• [Text]
This takes each Object from the list and puts it in a new list which holds Objects. By doing so we have removed the doubt about what is in the collection and telling the compiler to simply treat them all as Objects. What we have now is equivalent to what we thought we had to start with. However, this still won’t work with our printList method:

printList(java.util.List<java.lang.String>) in Test cannot be applied to (java.util.List<java.lang.Object>)
    test.printList(newList);

This is an error so the code will now not even compile. This is good; we don’t want the compiler to allow us to pass collections of mere Objects to methods requiring collections of Strings. This would take us straight back to Java 1.4 days. The solution is to create a List<String> instead of a List<Object> and check that each objects is a String in the body of the loop which adds them to the collection.

    List<String> newList = new ArrayList<String>();
    for (Object o : l)
      if (o instanceof String)
        newList.add((String) o);
    printList(newList);

Finally we have working code which has no warnings, while still using the legacy code. This however can be quite inefficient; in some cases, we want to avoid iterating over the entire collection when we know this is going to happen anyway. A common place where this happens is using the addAll method of collections. The addAll will take each object and cast it in adding it to the list anyway (the retrieval from the producer list will generate such a cast). In these cases, we can use the annotation @SuppressWarnings(“unchecked”) to turn off the warning we know is superfluous.

• [Data extract]
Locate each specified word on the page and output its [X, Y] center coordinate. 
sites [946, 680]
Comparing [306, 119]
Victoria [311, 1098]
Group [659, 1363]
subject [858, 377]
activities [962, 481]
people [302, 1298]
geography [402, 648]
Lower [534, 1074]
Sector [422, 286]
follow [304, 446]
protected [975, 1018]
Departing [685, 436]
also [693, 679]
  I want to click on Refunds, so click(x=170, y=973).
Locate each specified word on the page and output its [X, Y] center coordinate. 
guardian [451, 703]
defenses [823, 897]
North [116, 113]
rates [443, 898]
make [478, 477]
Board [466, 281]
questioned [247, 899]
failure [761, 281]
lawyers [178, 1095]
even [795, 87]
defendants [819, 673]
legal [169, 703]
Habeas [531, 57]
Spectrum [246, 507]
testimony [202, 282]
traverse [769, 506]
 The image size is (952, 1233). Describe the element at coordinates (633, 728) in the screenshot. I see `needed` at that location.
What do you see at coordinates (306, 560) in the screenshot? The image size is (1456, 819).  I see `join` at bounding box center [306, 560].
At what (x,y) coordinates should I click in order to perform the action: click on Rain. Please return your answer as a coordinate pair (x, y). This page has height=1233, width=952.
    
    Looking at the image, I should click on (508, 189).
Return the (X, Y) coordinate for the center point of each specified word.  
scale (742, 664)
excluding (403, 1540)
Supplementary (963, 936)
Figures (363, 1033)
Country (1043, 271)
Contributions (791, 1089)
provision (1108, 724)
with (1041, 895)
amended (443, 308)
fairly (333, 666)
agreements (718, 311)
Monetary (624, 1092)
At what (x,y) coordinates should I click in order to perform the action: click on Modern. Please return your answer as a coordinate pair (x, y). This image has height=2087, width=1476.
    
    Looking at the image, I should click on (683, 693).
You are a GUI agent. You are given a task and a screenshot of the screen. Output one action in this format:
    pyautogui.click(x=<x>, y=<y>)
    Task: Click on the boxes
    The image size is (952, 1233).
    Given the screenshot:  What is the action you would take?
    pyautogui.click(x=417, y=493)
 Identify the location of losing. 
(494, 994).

• [Short task 1]
According to the passage on Java generics, which annotation can be used to switch off a warning known to be superfluous?
• [Short task 2]
Extend the passage on Java generics, starting right after its final sentence.
The items stand apart from the passage on Java generics and have nothing to do with it.

• [Response 1]
@SuppressWarnings(“unchecked”)

• [Response 2]
This should be used with care. It should also cover the minimum area possible to avoid suppressing other warnings. Annotations can go on individual assignments so there is no need to suppress warnings for the entire method. For example, here is Classpath’s getAnnotation method:

  public <T extends Annotation> T getAnnotation(Class>T> annotationClass)
  {
    // Inescapable as the VM layer is 1.4 based.
    @SuppressWarnings("unchecked")
      T ann = (T) cons.getAnnotation(annotationClass);
    return ann;
  }

cons.getAnnotation will return something of type Annotation as our VM layer is strictly 1.4 only. As we know from the input class that the annotation will be of type T, we can forcibly apply a cast and disable the warning. Note that the suppression applies only to the one line, and the explicit assignment of ann is used to allow this (an annotation can’t be attached to a return statement). We also add a comment to explain the reasoning behind adding this annotation. This should be used sparingly and where possible generics should be used properly. In some cases, we don’t even need to convert the collection; retrieving the size can be achieved simply from a List<?> or similar.

My thanks to Joshua Bloch and his ‘Effective Java’ book for finally explaining some of the solutions documented here. I didn’t realise until reading this that annotations could be applied to such a narrow scope or that it was safe to cast to a wildcard type from a raw type. This has enabled me to clean up a lot of the Classpath code.

Congratulations also to the IcedTea team, especially the OpenJDK Debian Team, for getting openjdk-6 into sid!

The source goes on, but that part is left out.